A contradição não poderia ser maior – aqueles comeram a se fartar do maná e se perderam; este, sozinho, com fome e sede, tentado por Satanás em pessoa, venceu!
Por isto o livro de Hebreus calcula muito bem.
“Porque não temos um sumo sacerdote que não possa compadecer-se das nossas fraquezas; porém, um que, como nós, em tudo foi tentado, mas sem pecado... Porque naquilo que ele mesmo, sendo tentado, padeceu, pode socorrer aos que são tentados” (4.15; 2.18).
E foi no deserto que os dois grandes milagres da multiplicação dos pães ocorreram. Os olhos carnais viam o deserto, a hora avançada, a falta de recursos, a distância e a solução racional da despedida. O servo perfeito via ovelhas desgarradas, o momento exato para testar a fé dos discípulos, o Deus que provê, a proximidade gloriosa do Pai, e a solução daquele que tão somente crê e age neste princípio.

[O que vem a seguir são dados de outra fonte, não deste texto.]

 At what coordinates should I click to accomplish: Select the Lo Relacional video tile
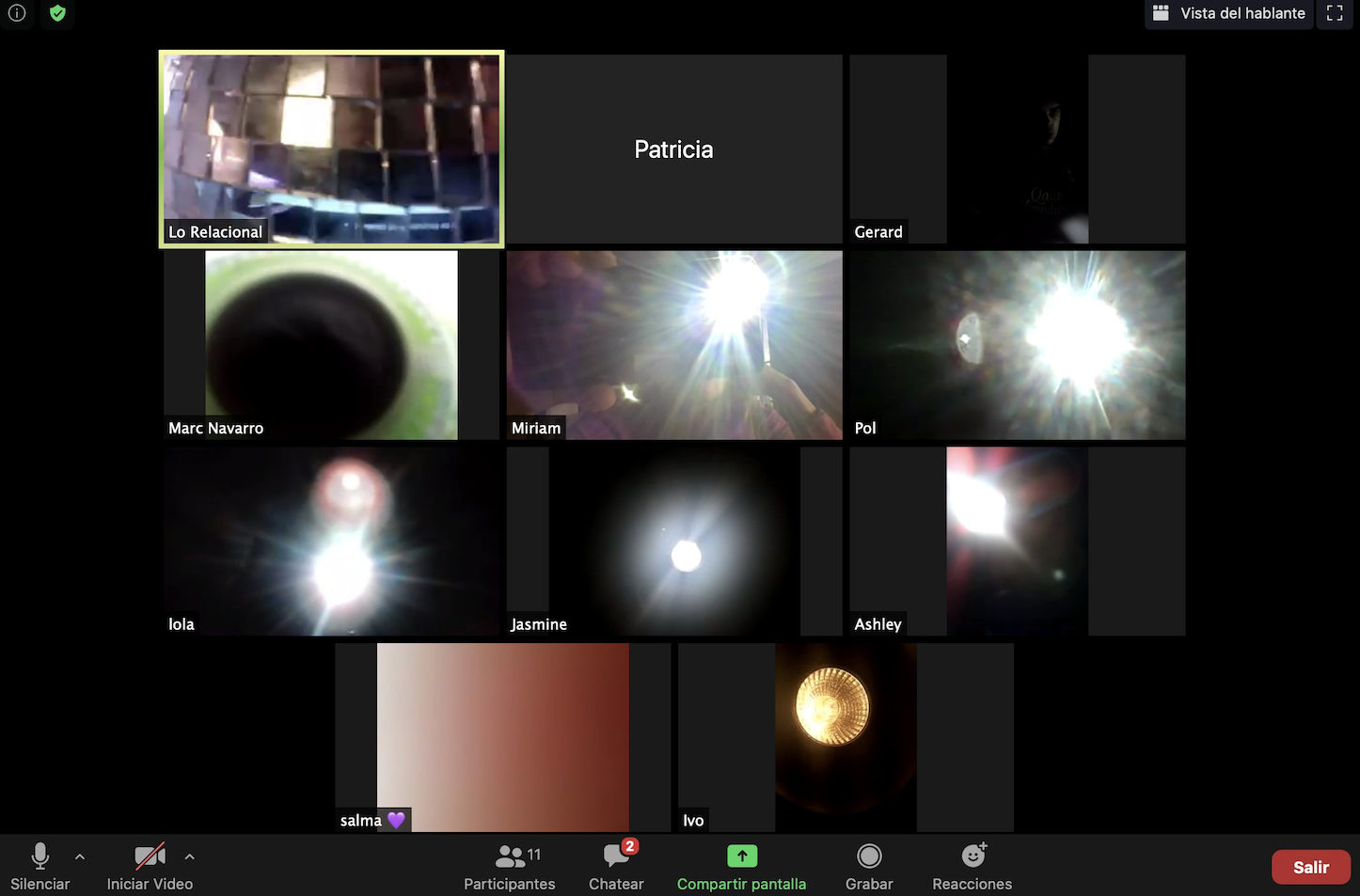(331, 149)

“Para os homens é impossível, mas não para Deus, porque para Deus todas as coisas são possíveis” (Mc 10.27).
Mas havia uma condição externa que precisava ser cumprida pelo povo – ordem.

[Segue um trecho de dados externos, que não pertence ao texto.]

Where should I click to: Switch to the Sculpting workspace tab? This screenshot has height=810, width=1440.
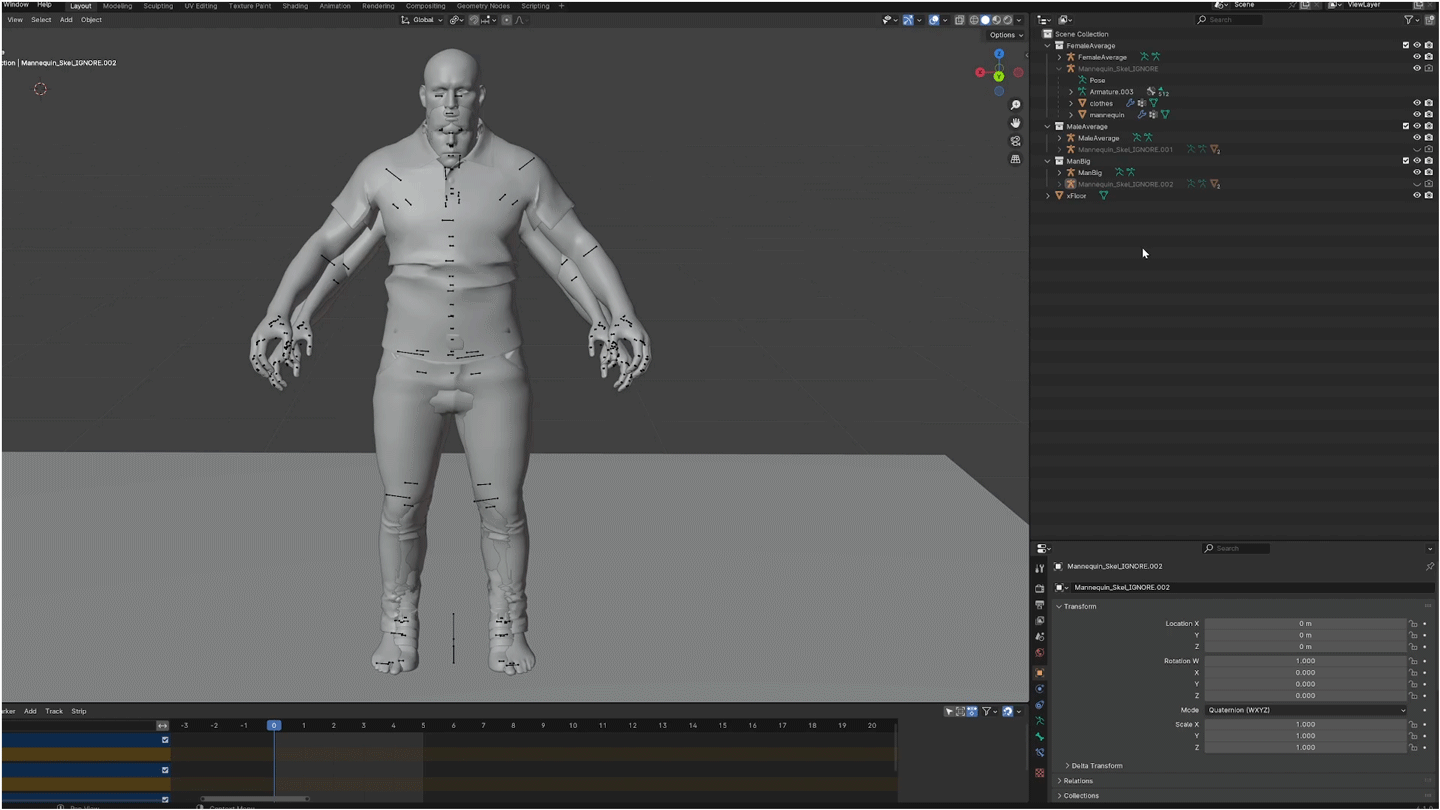pyautogui.click(x=158, y=6)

“E ordenou-lhes que fizessem assentar a todos, em ranchos, sobre a erva verde. E assentaram-se repartidos de cem em cem, e de cinquenta em cinquenta” (Mc 6.39-40).
Eles precisavam lembrar que faziam parte das 12 tribos eleitas de Israel, e Jesus queria alterar esta condição a que eles mesmos haviam se sujeitado.

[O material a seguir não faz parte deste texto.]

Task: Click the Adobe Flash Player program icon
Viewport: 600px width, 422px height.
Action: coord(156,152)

“Os filhos de Israel armarão as suas tendas, cada um debaixo da sua bandeira, segundo as insígnias da casa de seus pais; ao redor, defronte da tenda da congregação, armarão as suas tendas” (Números 2.2).
Quanta diferença do que Jesus via – e ninguém notava; de como o verdadeiro servo agia, e todos apenas se admiravam. E hoje tudo não se encontra da mesma maneira?...
“E Jesus, saindo, viu uma grande multidão, e teve compaixão deles, porque eram como ovelhas que não têm pastor; e começou a ensinar-lhes muitas coisas” (Mc 6.34).
Paulo entendia destas coisas.
“Mas faça-se tudo decentemente e com ordem” (1 Co 14.40).
Este é o deserto, e não à toa Israel deverá ser novamente reconduzido para lá.
“E vos tirarei dentre os povos, e vos congregarei das terras nas quais andais espalhados, com mão forte, e com braço estendido, e com indignação derramada. E vos levarei ao deserto dos povos; e ali face a face entrarei em juízo convosco; como entrei em juízo com vossos pais, no deserto da terra do Egito, assim entrarei em juízo convosco, diz o Senhor DEUS” (Ezequiel 20.34-36).
Este é o único lugar em que nosso caráter vem a tona, e o de Deus é revelado.